Raym is from Oklahoma. He was once committed to the Sooners. That elite program also stays in constant contact. The 247 Sports “Crystal Ball” feature will read that 60 percent of the predictions point him to Norman.

“In their minds, they think that I’m going there 100 percent,” Raym said when discussing the Sooners. “With coach [Lincoln] Riley and coach ‘B’ [offensive line coach Bill Bedenbaugh] they were the first people to ever recruit me. I’ve known them for so long. For over three years now. It is just like they are almost kind of like family honestly.”

Will it be Oklahoma? Or somewhere else? Raym was asked a bold question about that in the manner that a bookie would appreciate.

Is the best bet here that he will choose Oklahoma? Or the field? He was coy in his reply.

“I don’t know,” Raym said.

The plot twist with UGA and Andrew Raym

Raym said Pittman doesn’t see him as a guard. It sounds like he is viewed by the staff as another hybrid prospect in the Cade Mays mold.

But the Georgia assistant brings up Isaiah Wynn as the player parallel here.

Andrew Raym said that Sam Pittman views him as a tackle. Not a guard. (Jeff Sentell/DawgNation)/Dawgnation)

“He sees me as a tackle and he talks quite often about the tackle he sent first round [of the NFL Draft] who was 6-foot-2,” Raym said. “He tells me he doesn’t think height is all that. He tells me he thinks my athleticism is what he wants for a tackle.”

The big Oklahoman compared his interest in Georgia to how he views Michigan.

Why is Georgia a factor here? He brought up the program’s image and the fact that Pittman is also from Oklahoma.

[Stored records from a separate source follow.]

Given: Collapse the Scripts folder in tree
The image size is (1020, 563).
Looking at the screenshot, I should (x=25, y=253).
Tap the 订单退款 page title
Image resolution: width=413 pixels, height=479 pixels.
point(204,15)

“I want to play for someone who is obviously prestigious,” Raym said. “Like you said because coach Pittman and I have quite a bit of similarity and when we talk, we talk for a long time. I feel a little bit of a connection with him and I am just keeping him in mind.”

Does he have a “connection” like that with other recruiters?

“Like the one with coach Pittman?” he said in reply. “I’d say only three. Those would be coach ‘B’ [at Oklahoma] and coach Pittman and [Michigan tight ends] coach [Spencer] Moore.